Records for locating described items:
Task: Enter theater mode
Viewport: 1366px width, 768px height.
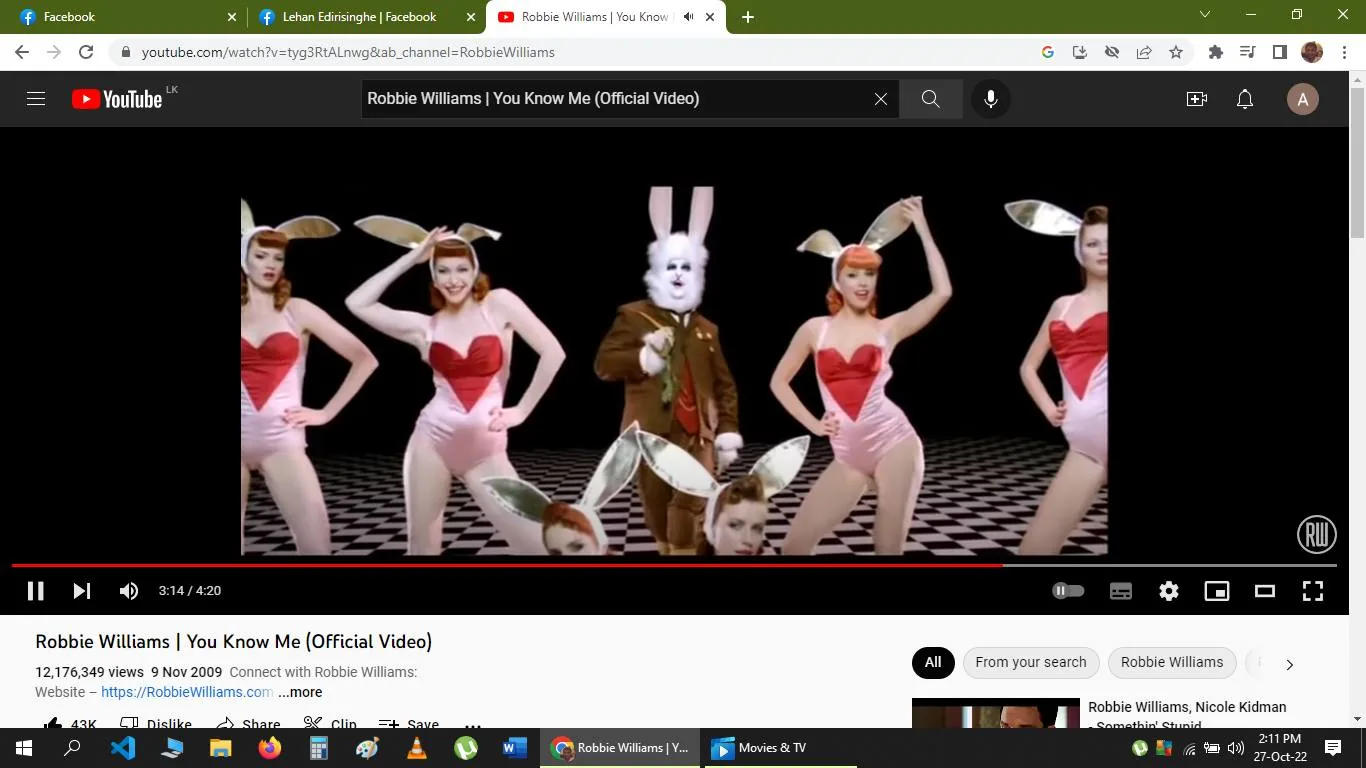Action: click(1264, 591)
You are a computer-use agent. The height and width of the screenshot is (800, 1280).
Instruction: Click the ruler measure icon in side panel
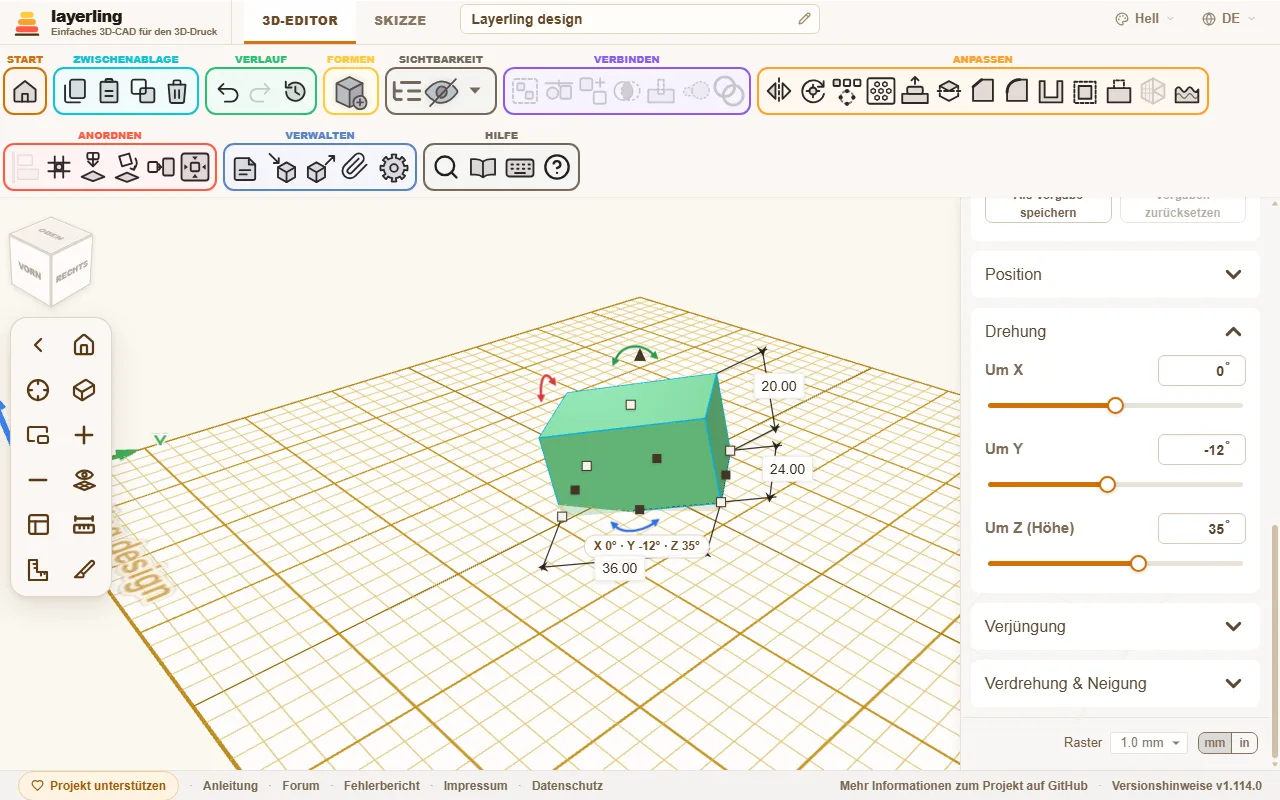tap(84, 525)
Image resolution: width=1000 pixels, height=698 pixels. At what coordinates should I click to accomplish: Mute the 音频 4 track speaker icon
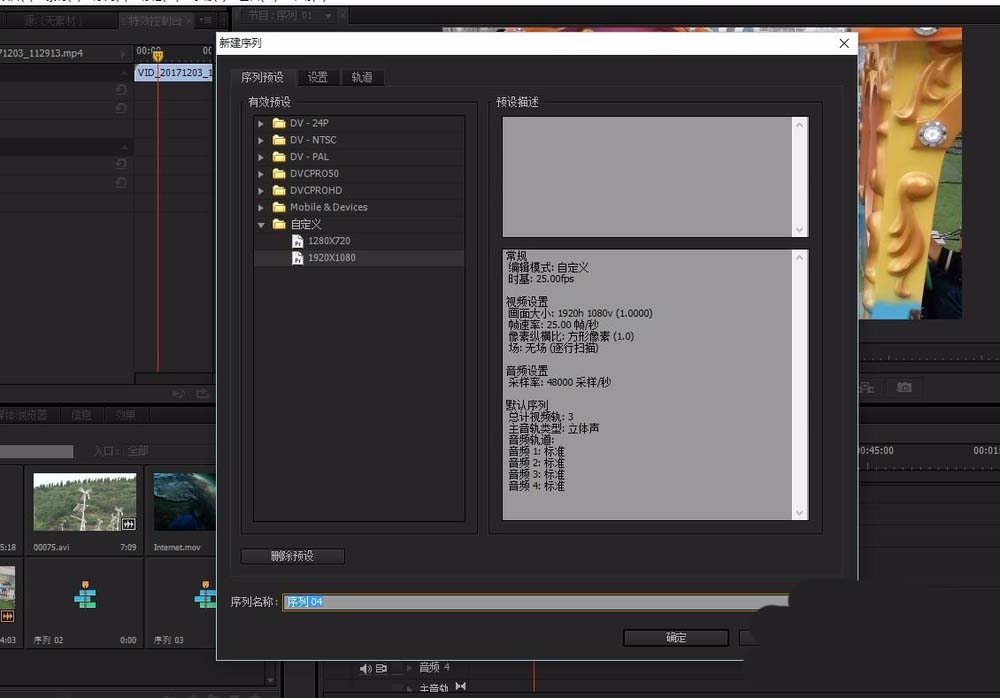click(x=366, y=668)
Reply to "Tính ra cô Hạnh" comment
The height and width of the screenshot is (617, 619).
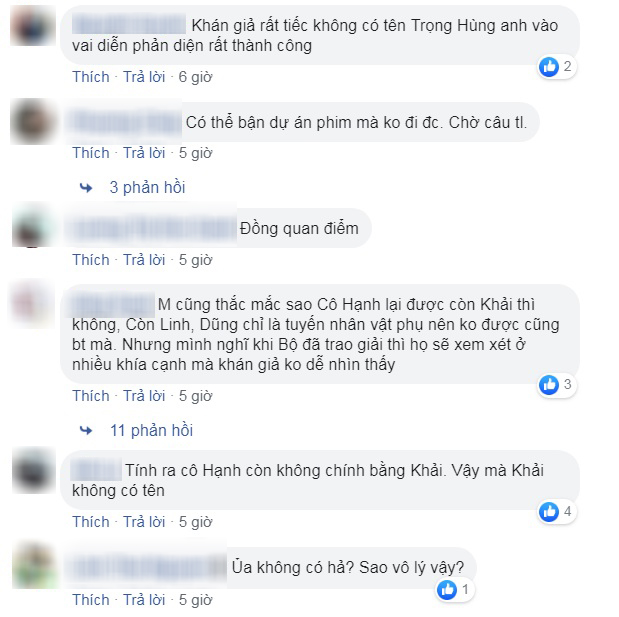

■ **The task**:
Reproduce every line of the records above word for word, leaving out the pictures.

■ **Solved exercise**:
Task: Enter theater mode
Viewport: 1366px width, 768px height.
Action: click(1264, 591)
You are a computer-use agent. The height and width of the screenshot is (800, 1280).
Instruction: Click the ruler measure icon in side panel
tap(84, 525)
Image resolution: width=1000 pixels, height=698 pixels. At what coordinates should I click to accomplish: Mute the 音频 4 track speaker icon
click(x=366, y=668)
Reply to "Tính ra cô Hạnh" comment
The height and width of the screenshot is (617, 619).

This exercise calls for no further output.